# [Exercise]
Show each line of the records below that contains the string "width". Uppercase and lowercase letters count as different.

# [Given entries]
━━━━━━━━━━

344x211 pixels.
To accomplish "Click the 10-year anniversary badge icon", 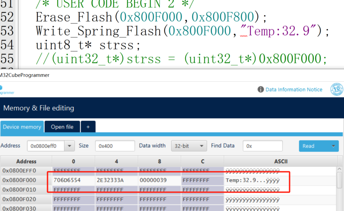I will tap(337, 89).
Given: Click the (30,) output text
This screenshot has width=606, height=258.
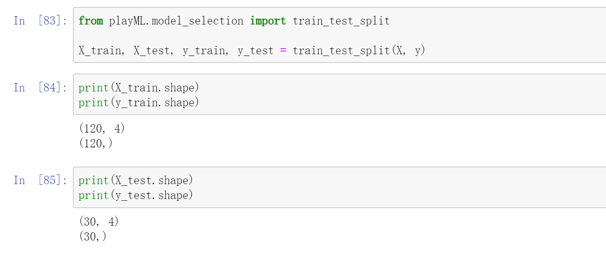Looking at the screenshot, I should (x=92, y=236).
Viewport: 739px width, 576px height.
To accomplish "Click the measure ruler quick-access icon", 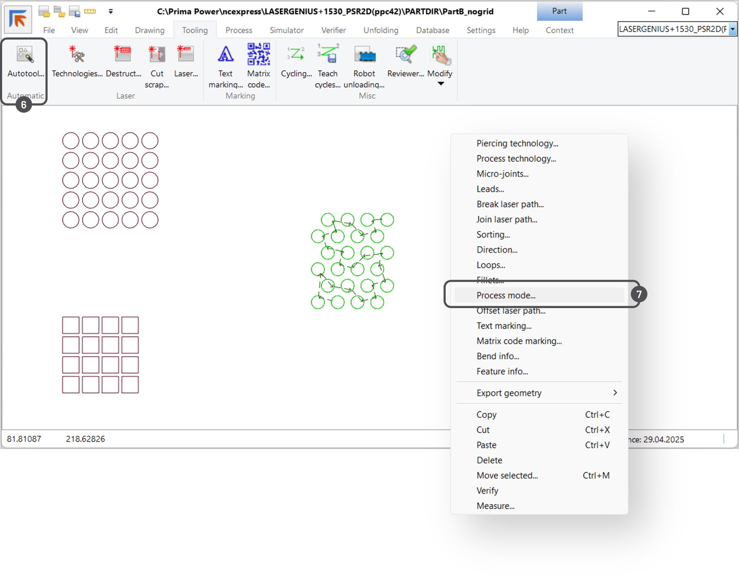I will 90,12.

━━━━━━━━━━

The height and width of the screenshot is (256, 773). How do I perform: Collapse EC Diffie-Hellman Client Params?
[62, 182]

━━━━━━━━━━

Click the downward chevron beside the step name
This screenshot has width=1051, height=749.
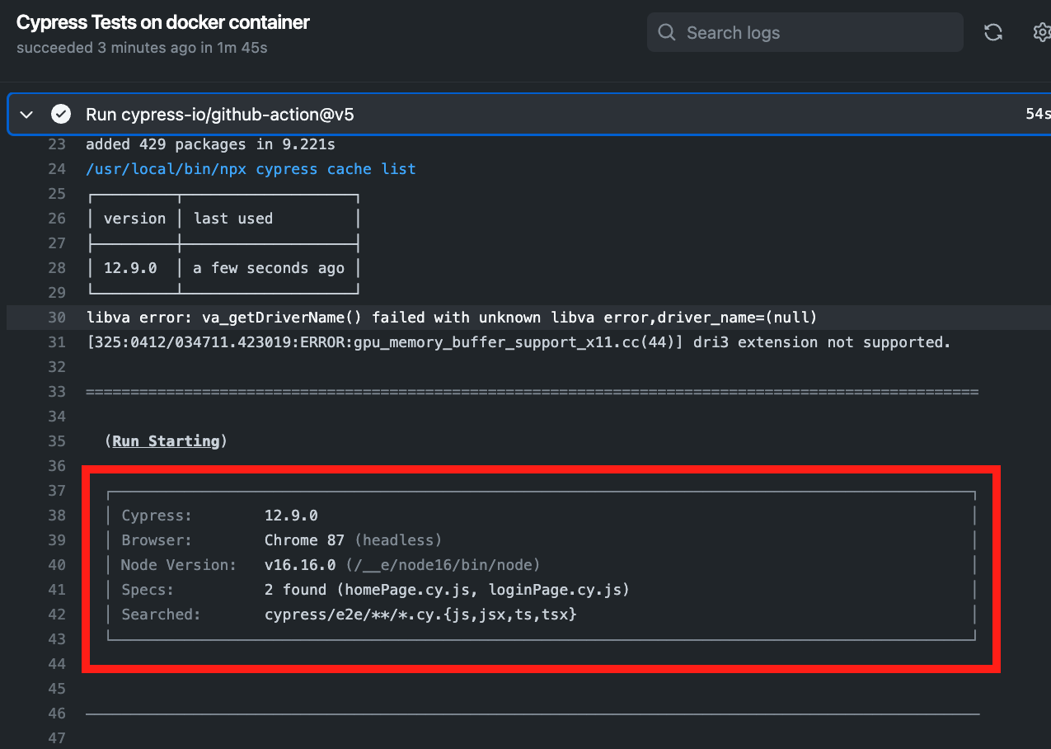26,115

━━━━━━━━━━

# [Exercise solution]
This screenshot has width=606, height=258.
Viewport: 739px width, 576px height.
The height and width of the screenshot is (256, 773). How do I perform: Collapse EC Diffie-Hellman Client Params?
This screenshot has width=1051, height=749.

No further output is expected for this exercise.